Objectification seems important; every detail is separated out and examined with care until we move on to the next separate detail and then the next. The question becomes: What does this all add up to, what is the experience of these paintings? Why are we groping at colours, groping at shapes, groping at surfaces and processes? Perhaps the essence of this activity is coming to no final conclusion about these accumulated experiential titbits. Perhaps ambiguity is precisely the point, forcing us to take joy in not knowing. We enact the leap of faith that abstraction provides us, the stark value of just being in the here and now, all the while doing what comes naturally to many human beings—looking and thinking simultaneously.
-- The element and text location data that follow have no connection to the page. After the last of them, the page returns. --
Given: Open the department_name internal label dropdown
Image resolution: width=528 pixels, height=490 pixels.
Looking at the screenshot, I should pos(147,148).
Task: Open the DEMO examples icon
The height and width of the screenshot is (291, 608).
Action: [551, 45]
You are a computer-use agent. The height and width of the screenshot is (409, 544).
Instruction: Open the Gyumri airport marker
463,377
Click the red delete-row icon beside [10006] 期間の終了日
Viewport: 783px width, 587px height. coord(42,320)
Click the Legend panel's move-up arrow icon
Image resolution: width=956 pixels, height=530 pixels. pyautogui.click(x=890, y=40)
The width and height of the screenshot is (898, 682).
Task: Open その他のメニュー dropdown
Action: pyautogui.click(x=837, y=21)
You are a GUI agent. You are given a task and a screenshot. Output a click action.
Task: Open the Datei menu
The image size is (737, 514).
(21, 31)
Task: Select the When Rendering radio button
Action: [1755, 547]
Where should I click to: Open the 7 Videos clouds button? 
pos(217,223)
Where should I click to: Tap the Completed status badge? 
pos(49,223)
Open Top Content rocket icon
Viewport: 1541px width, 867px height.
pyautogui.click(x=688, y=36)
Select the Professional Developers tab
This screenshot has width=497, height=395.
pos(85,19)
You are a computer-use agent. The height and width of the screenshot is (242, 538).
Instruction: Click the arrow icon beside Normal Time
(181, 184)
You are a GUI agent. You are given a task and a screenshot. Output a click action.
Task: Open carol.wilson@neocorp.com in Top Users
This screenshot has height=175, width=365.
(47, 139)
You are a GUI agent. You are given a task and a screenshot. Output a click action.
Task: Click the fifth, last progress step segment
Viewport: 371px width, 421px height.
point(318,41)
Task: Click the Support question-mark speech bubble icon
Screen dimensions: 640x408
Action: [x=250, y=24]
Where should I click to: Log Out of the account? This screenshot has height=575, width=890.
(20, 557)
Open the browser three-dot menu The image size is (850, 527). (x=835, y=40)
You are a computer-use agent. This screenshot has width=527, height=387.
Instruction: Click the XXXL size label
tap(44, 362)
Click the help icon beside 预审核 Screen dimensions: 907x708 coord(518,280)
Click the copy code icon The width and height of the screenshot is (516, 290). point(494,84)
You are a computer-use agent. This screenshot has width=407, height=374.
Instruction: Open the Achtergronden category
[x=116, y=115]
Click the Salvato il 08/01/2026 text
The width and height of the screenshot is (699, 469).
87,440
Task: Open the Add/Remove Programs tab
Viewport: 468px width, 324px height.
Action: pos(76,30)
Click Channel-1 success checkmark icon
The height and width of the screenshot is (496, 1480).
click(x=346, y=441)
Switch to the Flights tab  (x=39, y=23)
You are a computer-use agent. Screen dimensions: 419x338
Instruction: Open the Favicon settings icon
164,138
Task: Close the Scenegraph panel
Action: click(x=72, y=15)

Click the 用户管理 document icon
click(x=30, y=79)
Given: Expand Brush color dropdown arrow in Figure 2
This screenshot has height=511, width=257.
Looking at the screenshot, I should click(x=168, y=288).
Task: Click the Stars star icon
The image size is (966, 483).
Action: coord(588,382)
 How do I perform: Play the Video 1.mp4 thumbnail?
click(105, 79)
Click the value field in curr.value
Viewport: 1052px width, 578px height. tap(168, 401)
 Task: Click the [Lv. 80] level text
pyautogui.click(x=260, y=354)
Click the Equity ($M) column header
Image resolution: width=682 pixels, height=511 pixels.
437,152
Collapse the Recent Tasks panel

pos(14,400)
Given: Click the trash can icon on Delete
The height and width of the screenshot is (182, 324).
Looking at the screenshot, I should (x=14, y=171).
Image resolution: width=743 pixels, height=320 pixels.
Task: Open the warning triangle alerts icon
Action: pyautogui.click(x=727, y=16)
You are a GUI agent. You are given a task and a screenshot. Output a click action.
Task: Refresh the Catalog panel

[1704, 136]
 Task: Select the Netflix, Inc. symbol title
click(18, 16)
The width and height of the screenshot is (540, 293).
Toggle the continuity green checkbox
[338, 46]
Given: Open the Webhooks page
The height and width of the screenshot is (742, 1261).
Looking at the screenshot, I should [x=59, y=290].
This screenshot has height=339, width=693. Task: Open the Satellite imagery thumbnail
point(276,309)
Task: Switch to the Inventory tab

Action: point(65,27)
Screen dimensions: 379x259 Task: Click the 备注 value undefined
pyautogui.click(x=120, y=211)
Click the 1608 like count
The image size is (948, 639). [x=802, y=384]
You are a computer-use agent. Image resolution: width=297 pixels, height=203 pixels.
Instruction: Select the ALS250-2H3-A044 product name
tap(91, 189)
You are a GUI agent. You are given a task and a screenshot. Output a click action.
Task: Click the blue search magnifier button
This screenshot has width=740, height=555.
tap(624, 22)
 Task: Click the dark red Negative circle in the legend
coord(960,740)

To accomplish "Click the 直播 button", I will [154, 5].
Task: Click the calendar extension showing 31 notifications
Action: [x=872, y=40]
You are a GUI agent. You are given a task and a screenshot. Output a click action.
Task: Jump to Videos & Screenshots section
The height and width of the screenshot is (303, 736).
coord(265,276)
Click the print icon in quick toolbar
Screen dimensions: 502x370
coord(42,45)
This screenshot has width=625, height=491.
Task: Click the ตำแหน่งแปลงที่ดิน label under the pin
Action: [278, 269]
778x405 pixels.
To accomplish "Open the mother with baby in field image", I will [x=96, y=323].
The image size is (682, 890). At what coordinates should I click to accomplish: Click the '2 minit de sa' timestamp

Things resist being named. Mousseau seems to try hard to avoid any associative linkages within the works on display. Keeping language outside of painting seems crucial. In this way the works may seem cold or distanced as they reject our world of day-to-day appearances. But the artist highlights the ways in which we approach and delineate these daily interactions. Even her colour, in all of its finely calibrated nuance, vibrates with its own intensity but also avoids being linked to life; it behaves like something separated out from the world. I found myself floundering to name colours in ways that were much too vague—hot pink, or in overly nerdy/diaristic ways that only made me feel implicated in the naming process—gorse yellow or marigold petal, or that indescribable colour in the middle of a mushy banana.

Caroline Mousseau, installation view, “Wrestling with Static,” 2024, aceartinc., Winnipeg. Photo: Sarah Fuller. Courtesy the artist.

When Mousseau has talked about her process, she says she chooses her colours almost arbitrarily and then creates a palette, being careful to check or correct the paint mixture’s value and fine-tune each colour to be of equal tonality. She does this via grey-scale technology with a computer. The use of photography to aid in the creation of these works might be a big surprise for some but make no difference to others. Although you do wonder how different the paintings might be without this fastidious tonal tinkering, I believe that this colour equality results in a certain conceptual equivocation; and again, equivocation might be the point.

Back to that pesky title “Wrestling with Static.” Static: Lacking in movement, action, or change, especially in a way viewed as undesirable or uninteresting. In physics static is concerned with bodies at rest or forces in equilibrium, or, put another way, when something is acting as weight but not moving.

Relate these definitions to the works and their ways of being as literally as you want, but of the utmost importance, I think, is to keep on grappling with what is actually there in front of you, in real time. Mousseau allows us to feel empowerment in our own attempts at empiricism. ❚

“Wrestling with Static” was exhibited at aceartinc., Winnipeg, from March 8, 2024, to April 19, 2024.

Craig Love is a painter. He lives and works in Winnipeg.